*WRITTEN EXERCISE*
Please transcribe all of the data below word for word, leaving the pictures out of your answer.

*EXERCISE DATA*

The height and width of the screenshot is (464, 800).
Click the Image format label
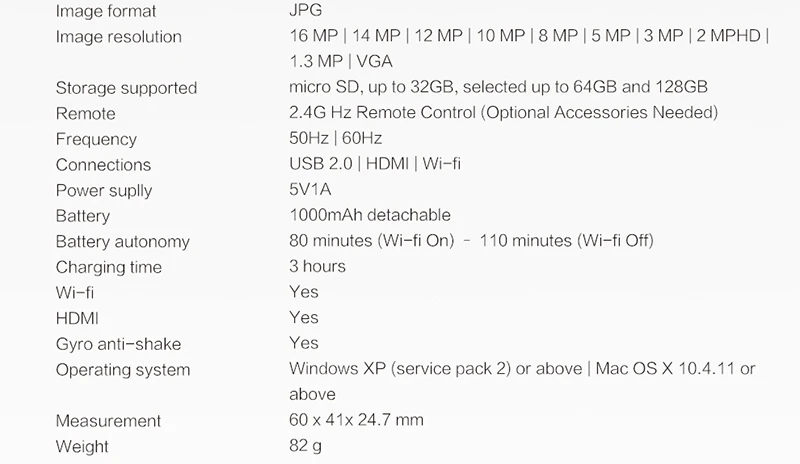coord(105,12)
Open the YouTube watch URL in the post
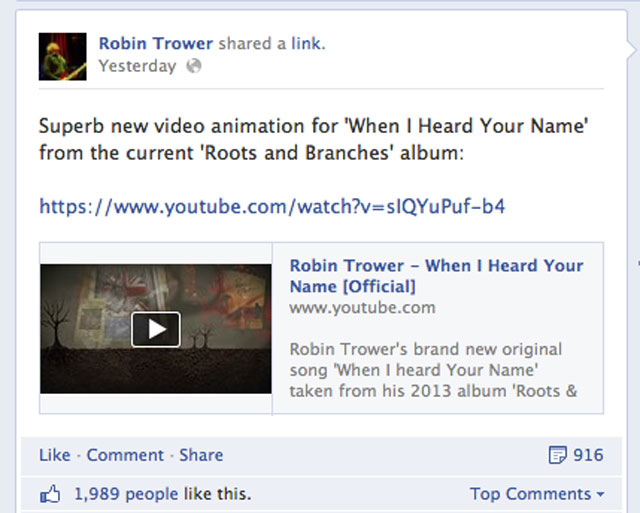Image resolution: width=640 pixels, height=513 pixels. click(272, 207)
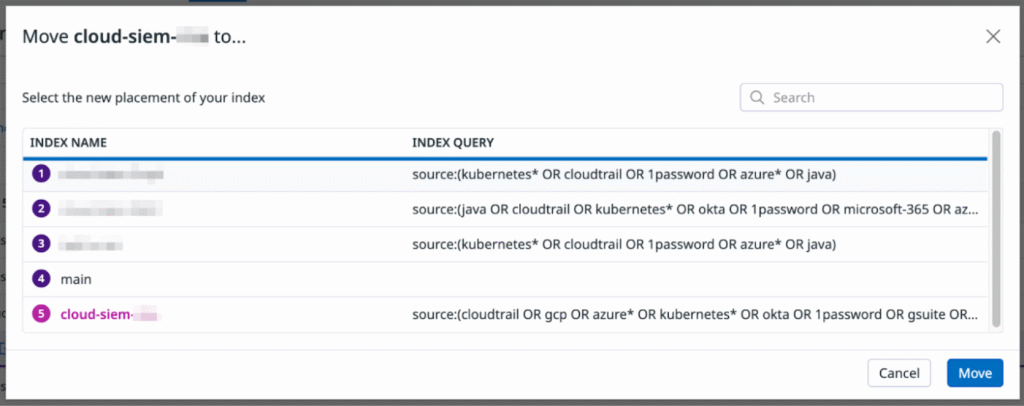This screenshot has height=406, width=1024.
Task: Click the number 3 index badge
Action: tap(41, 244)
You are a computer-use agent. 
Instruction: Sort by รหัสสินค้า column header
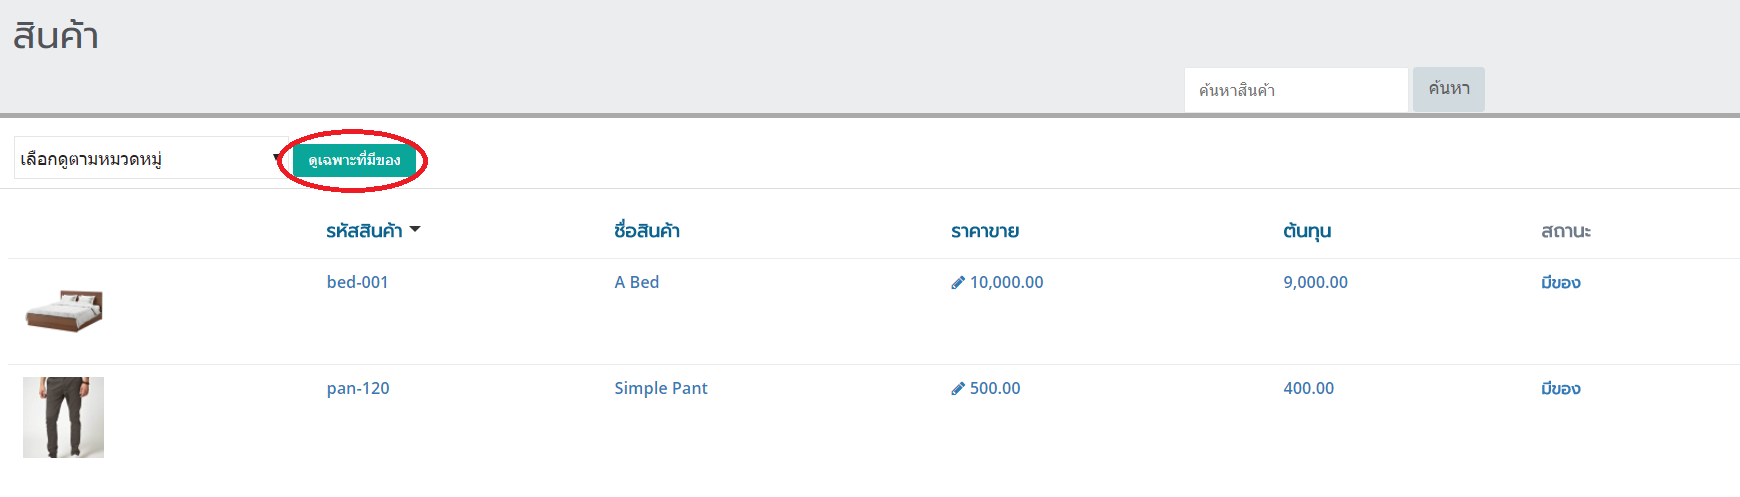pyautogui.click(x=364, y=231)
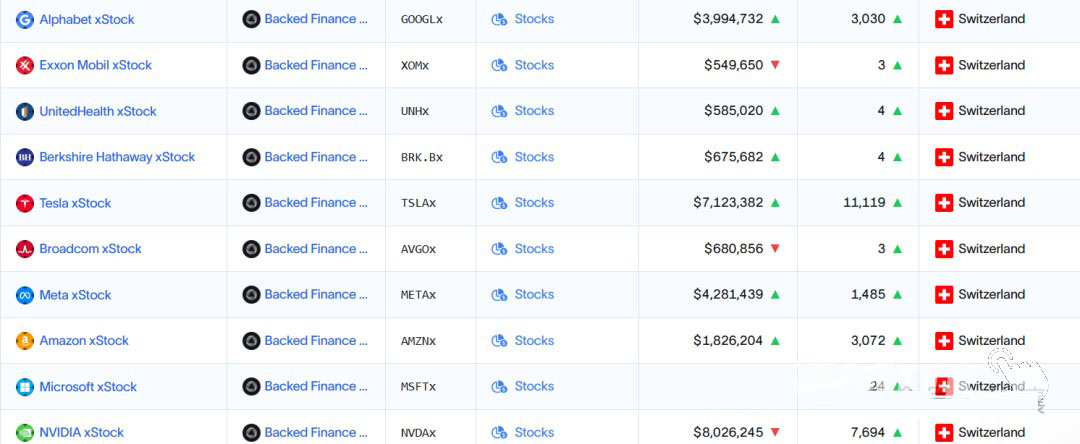Click the Exxon Mobil xStock logo icon
The height and width of the screenshot is (444, 1080).
coord(25,65)
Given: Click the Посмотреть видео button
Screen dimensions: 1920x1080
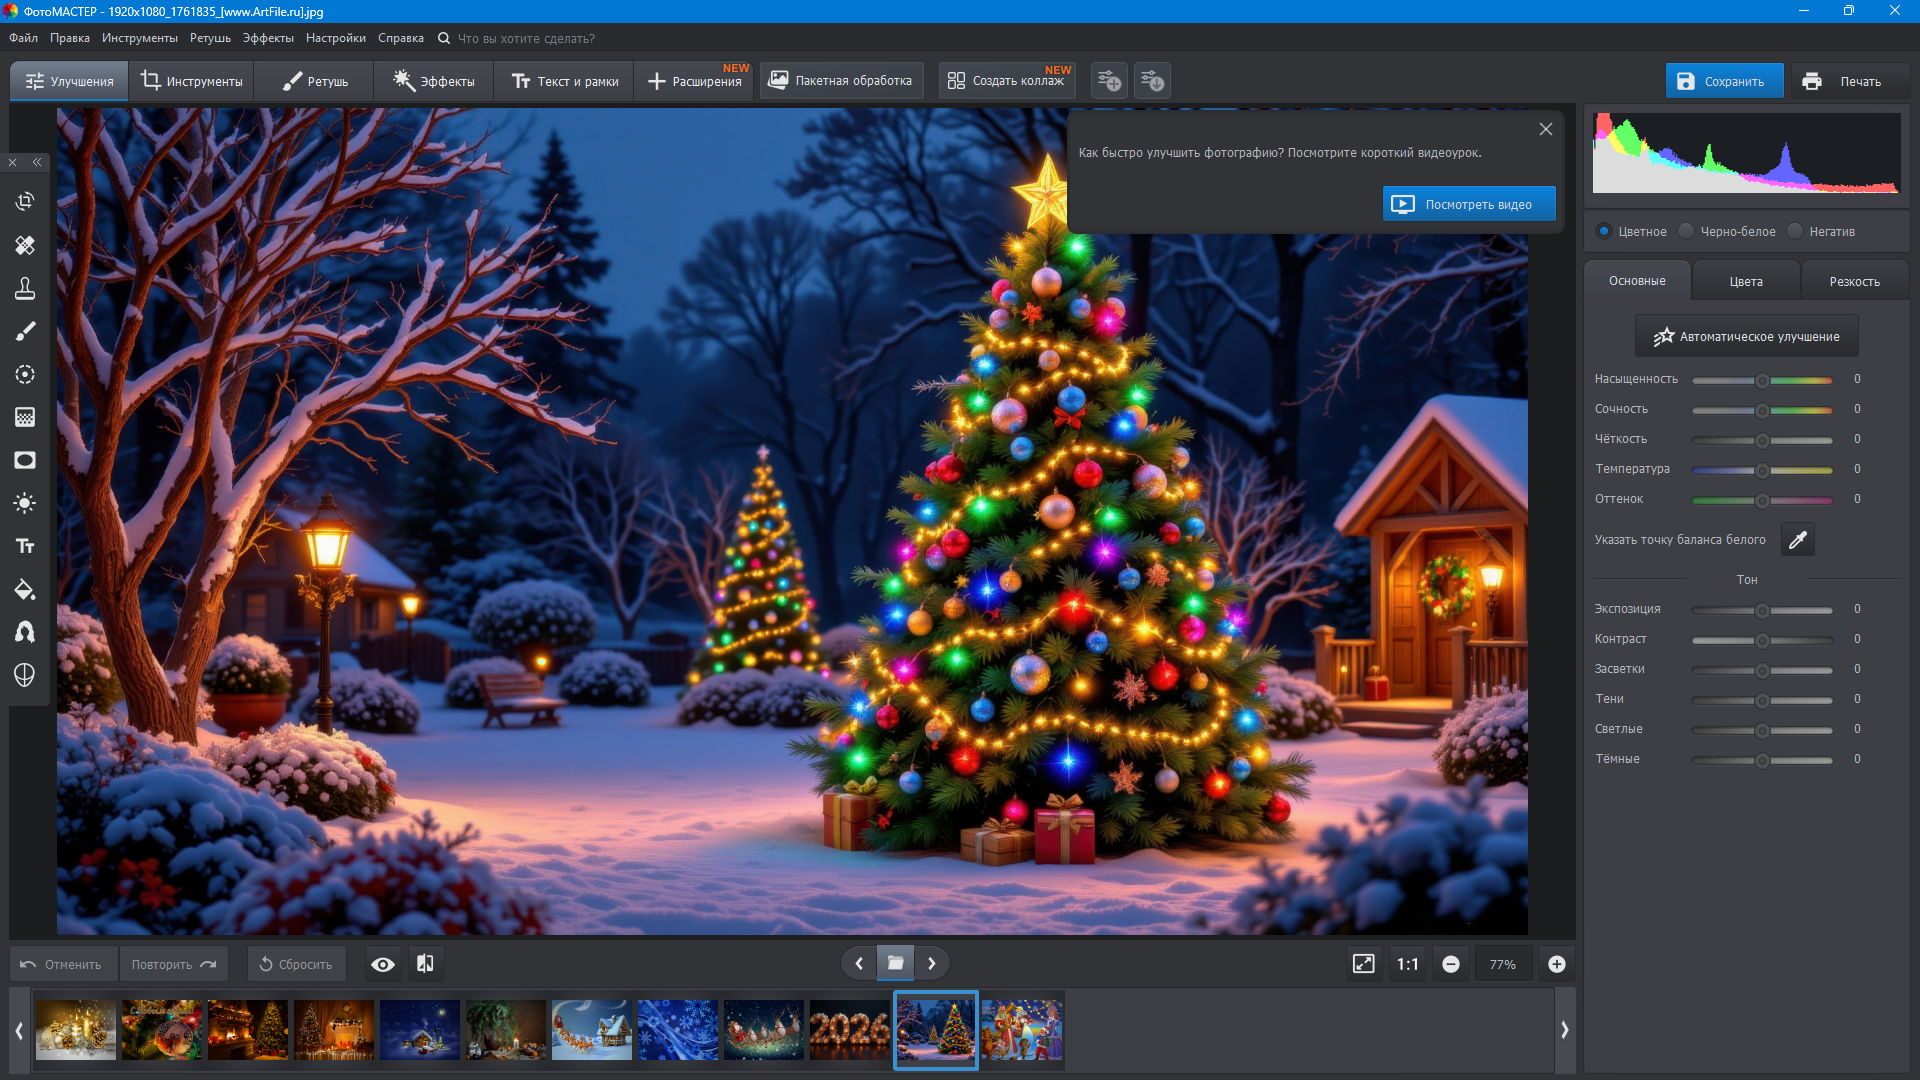Looking at the screenshot, I should 1468,204.
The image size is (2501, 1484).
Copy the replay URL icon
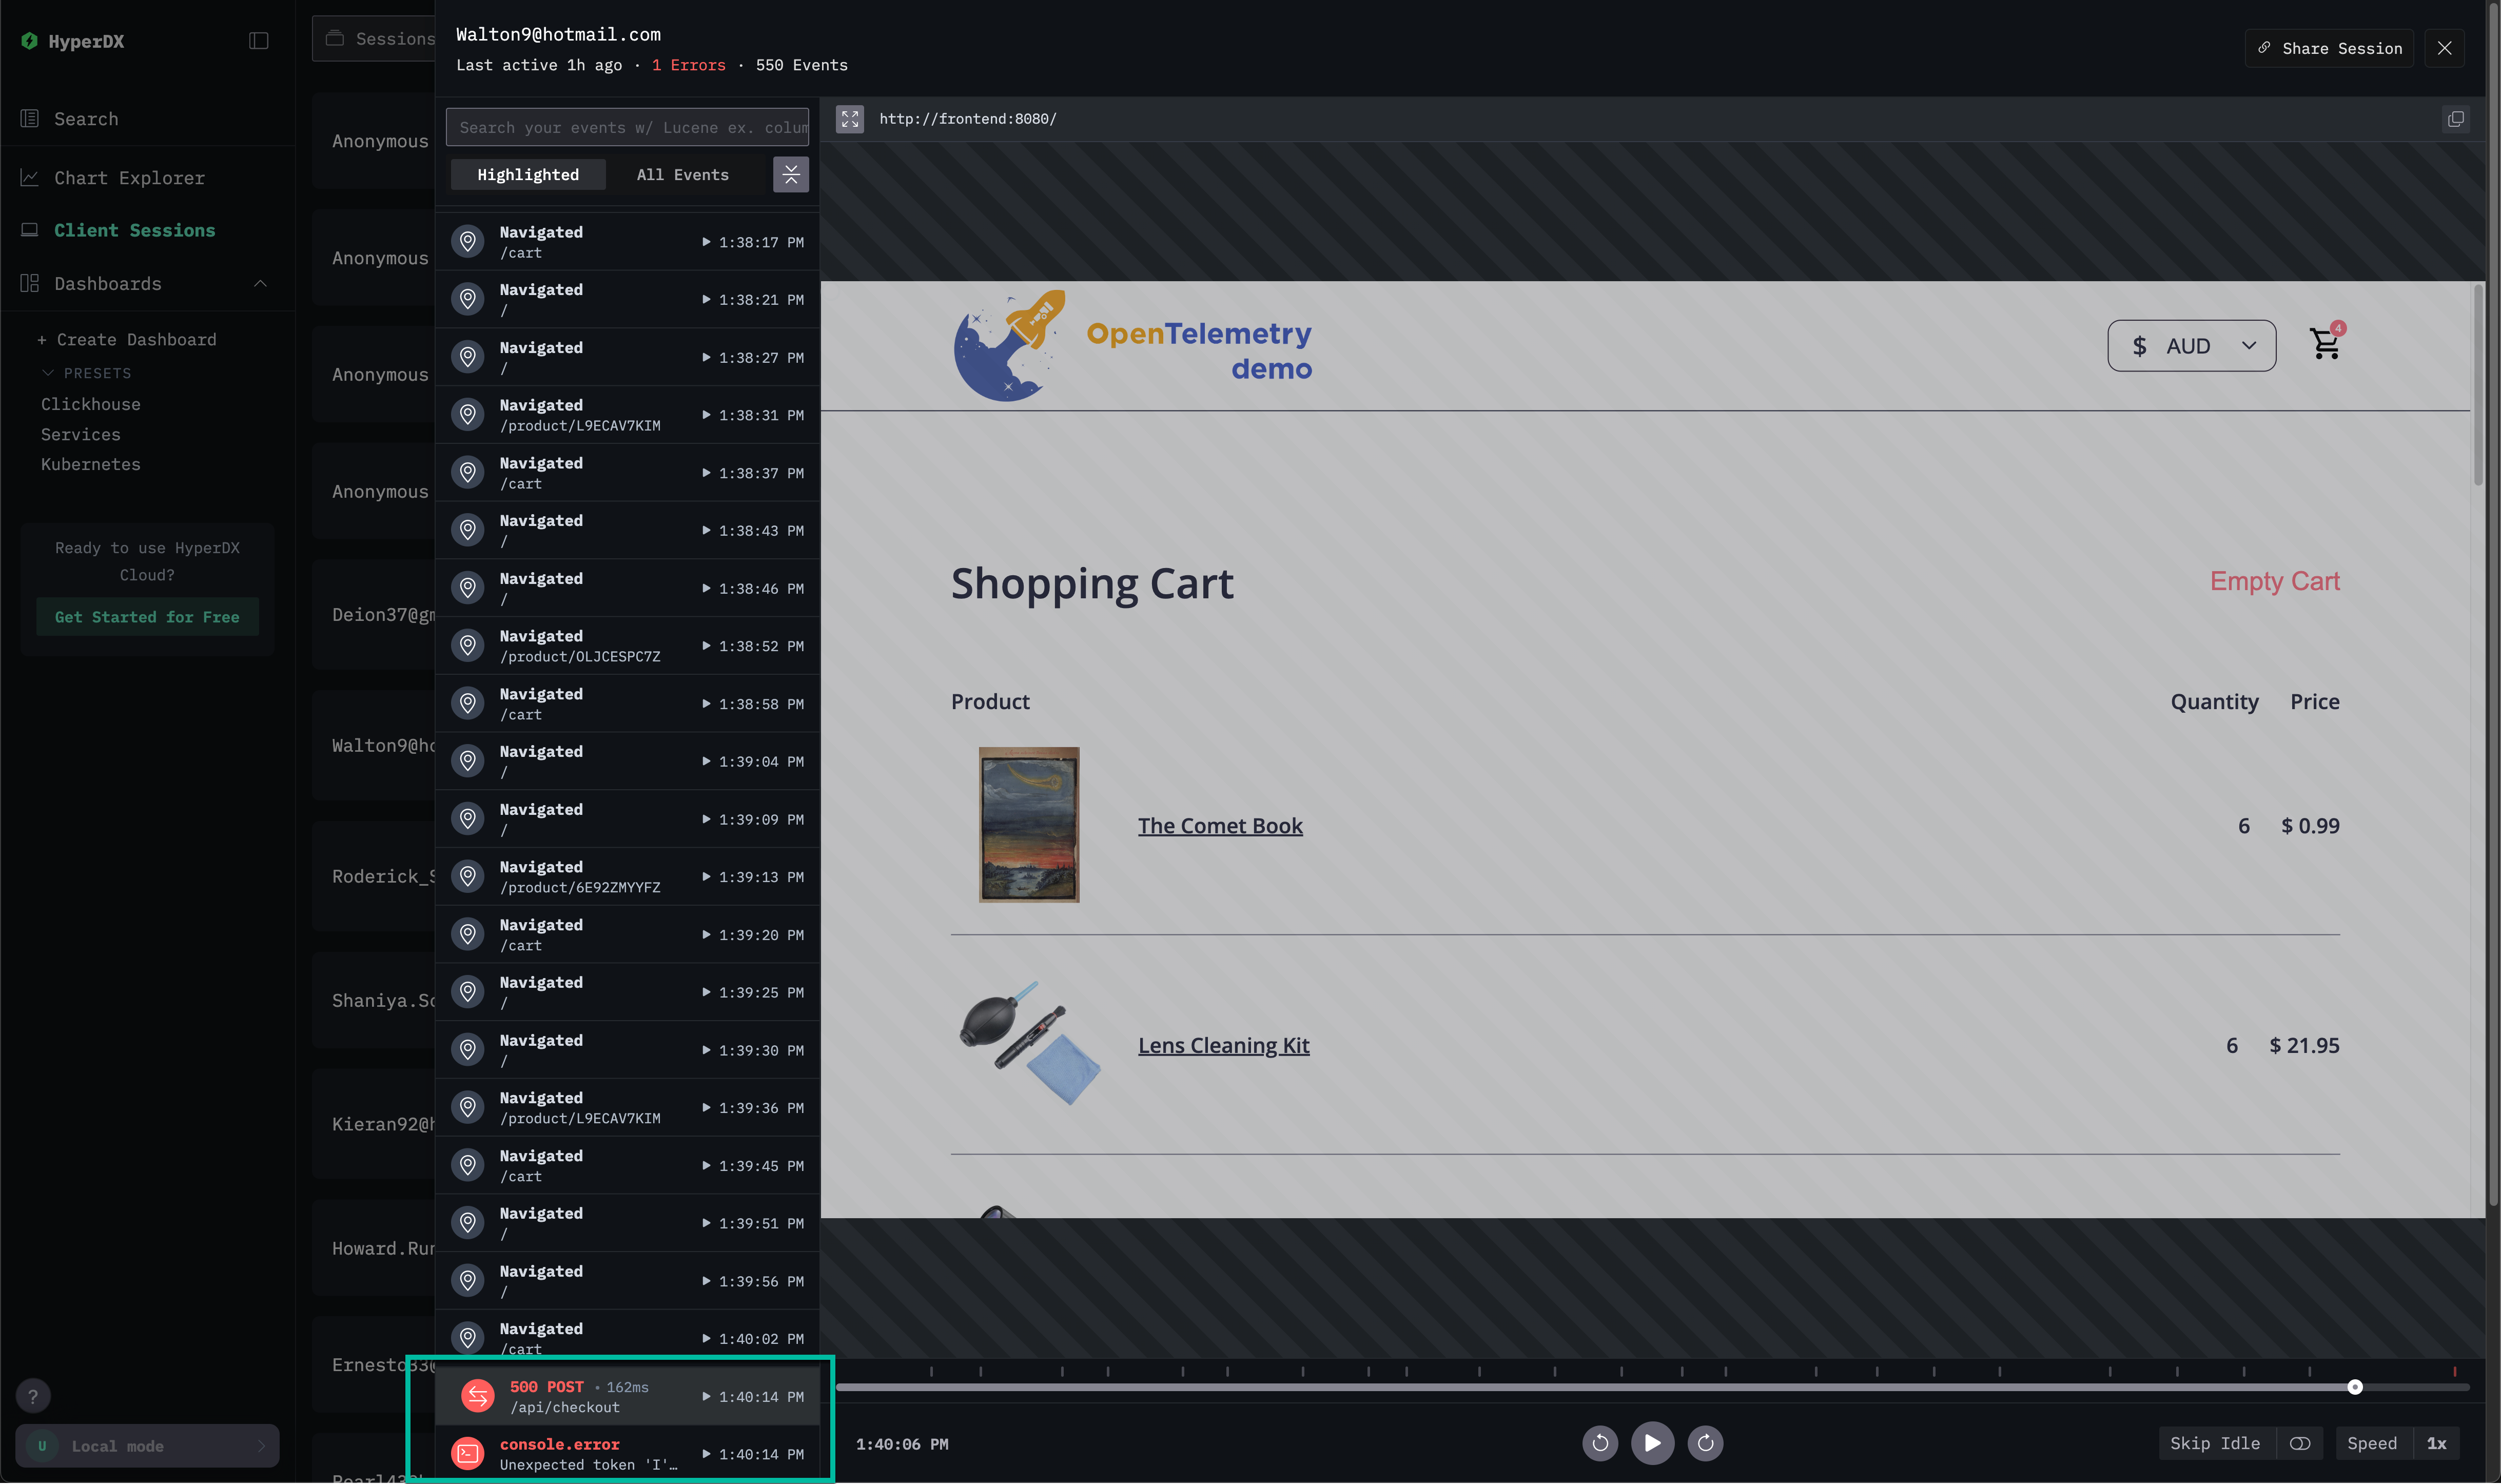pos(2455,119)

*TASK RESULT*
The height and width of the screenshot is (464, 800).
Click the Image format label
coord(105,12)
Open the YouTube watch URL in the post
Image resolution: width=640 pixels, height=513 pixels. click(272, 207)
This screenshot has height=406, width=1024.
Task: Click the number 3 index badge
Action: tap(41, 244)
You are a computer-use agent. 
Instruction: Sort by รหัสสินค้า column header
pyautogui.click(x=364, y=231)
Click the Exxon Mobil xStock logo icon
The height and width of the screenshot is (444, 1080).
coord(25,65)
Given: Click the Посмотреть видео button
Screen dimensions: 1920x1080
Looking at the screenshot, I should 1468,204.
The image size is (2501, 1484).
Copy the replay URL icon
pos(2455,119)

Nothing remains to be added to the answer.